> **TASK OBJECTIVE**
Swap every "480x360 pixels" for "480 by 360 pixels" throughout these records and reproduce them with nothing else changed.
━━━━━━━━━━━━━━━━━━━━
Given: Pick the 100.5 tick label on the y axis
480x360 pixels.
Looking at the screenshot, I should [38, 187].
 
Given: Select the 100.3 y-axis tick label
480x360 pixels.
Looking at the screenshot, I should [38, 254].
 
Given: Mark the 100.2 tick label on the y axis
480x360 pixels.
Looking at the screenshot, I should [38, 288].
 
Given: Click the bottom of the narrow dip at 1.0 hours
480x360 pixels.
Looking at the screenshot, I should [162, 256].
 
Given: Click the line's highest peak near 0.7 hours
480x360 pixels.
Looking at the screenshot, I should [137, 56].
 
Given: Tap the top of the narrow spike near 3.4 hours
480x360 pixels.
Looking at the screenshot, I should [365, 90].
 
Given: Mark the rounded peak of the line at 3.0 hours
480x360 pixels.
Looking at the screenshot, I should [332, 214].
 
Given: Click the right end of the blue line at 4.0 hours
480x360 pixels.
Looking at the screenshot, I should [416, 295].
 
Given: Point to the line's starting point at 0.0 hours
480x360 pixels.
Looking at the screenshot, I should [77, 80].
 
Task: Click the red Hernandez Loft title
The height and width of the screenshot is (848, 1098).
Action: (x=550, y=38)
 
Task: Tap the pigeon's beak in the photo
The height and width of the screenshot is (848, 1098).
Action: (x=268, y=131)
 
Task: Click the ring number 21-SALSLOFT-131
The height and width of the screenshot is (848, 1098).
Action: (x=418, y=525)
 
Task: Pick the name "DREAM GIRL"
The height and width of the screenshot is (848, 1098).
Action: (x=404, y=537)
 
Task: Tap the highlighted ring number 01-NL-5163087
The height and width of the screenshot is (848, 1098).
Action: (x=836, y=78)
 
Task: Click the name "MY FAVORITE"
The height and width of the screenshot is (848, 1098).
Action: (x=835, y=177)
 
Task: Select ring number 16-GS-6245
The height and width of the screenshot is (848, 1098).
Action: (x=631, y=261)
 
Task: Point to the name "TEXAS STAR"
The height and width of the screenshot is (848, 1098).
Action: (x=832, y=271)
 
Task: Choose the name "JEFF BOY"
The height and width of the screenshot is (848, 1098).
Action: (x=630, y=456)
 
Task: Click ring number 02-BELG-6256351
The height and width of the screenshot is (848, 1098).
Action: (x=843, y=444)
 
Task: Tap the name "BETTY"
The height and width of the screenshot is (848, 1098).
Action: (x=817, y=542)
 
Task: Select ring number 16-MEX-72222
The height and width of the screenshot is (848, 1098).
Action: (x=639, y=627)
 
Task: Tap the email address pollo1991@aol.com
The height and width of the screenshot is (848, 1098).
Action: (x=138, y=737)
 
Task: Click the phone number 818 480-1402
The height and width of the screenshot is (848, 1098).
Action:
━━━━━━━━━━━━━━━━━━━━
> **REPLY TO THE TASK**
Given: Pick the 100.5 tick label on the y axis
480 by 360 pixels.
Looking at the screenshot, I should [38, 187].
 
Given: Select the 100.3 y-axis tick label
480 by 360 pixels.
Looking at the screenshot, I should [38, 254].
 
Given: Mark the 100.2 tick label on the y axis
480 by 360 pixels.
Looking at the screenshot, I should [38, 288].
 
Given: Click the bottom of the narrow dip at 1.0 hours
480 by 360 pixels.
Looking at the screenshot, I should [162, 256].
 
Given: Click the line's highest peak near 0.7 hours
480 by 360 pixels.
Looking at the screenshot, I should [137, 56].
 
Given: Tap the top of the narrow spike near 3.4 hours
480 by 360 pixels.
Looking at the screenshot, I should [365, 90].
 
Given: Mark the rounded peak of the line at 3.0 hours
480 by 360 pixels.
Looking at the screenshot, I should [332, 214].
 
Given: Click the right end of the blue line at 4.0 hours
480 by 360 pixels.
Looking at the screenshot, I should [416, 295].
 
Given: Point to the line's starting point at 0.0 hours
480 by 360 pixels.
Looking at the screenshot, I should [77, 80].
 
Task: Click the red Hernandez Loft title
The height and width of the screenshot is (848, 1098).
Action: (x=550, y=38)
 
Task: Tap the pigeon's beak in the photo
The height and width of the screenshot is (848, 1098).
Action: (x=268, y=131)
 
Task: Click the ring number 21-SALSLOFT-131
The height and width of the screenshot is (848, 1098).
Action: (x=418, y=525)
 
Task: Pick the name "DREAM GIRL"
The height and width of the screenshot is (848, 1098).
Action: (x=404, y=537)
 
Task: Tap the highlighted ring number 01-NL-5163087
The height and width of the screenshot is (848, 1098).
Action: (x=836, y=78)
 
Task: Click the name "MY FAVORITE"
The height and width of the screenshot is (848, 1098).
Action: (x=835, y=177)
 
Task: Select ring number 16-GS-6245
The height and width of the screenshot is (848, 1098).
Action: (x=631, y=261)
 
Task: Point to the name "TEXAS STAR"
The height and width of the screenshot is (848, 1098).
Action: (x=832, y=271)
 
Task: Choose the name "JEFF BOY"
The height and width of the screenshot is (848, 1098).
Action: (x=630, y=456)
 
Task: Click ring number 02-BELG-6256351
The height and width of the screenshot is (848, 1098).
Action: (x=843, y=444)
 
Task: Tap the name "BETTY"
The height and width of the screenshot is (848, 1098).
Action: (x=817, y=542)
 
Task: Select ring number 16-MEX-72222
The height and width of the screenshot is (848, 1098).
Action: (x=639, y=627)
 
Task: Tap the email address pollo1991@aol.com
The height and width of the screenshot is (848, 1098).
Action: (x=138, y=737)
 
Task: Click the phone number 818 480-1402
The height and width of the screenshot is (848, 1098).
Action:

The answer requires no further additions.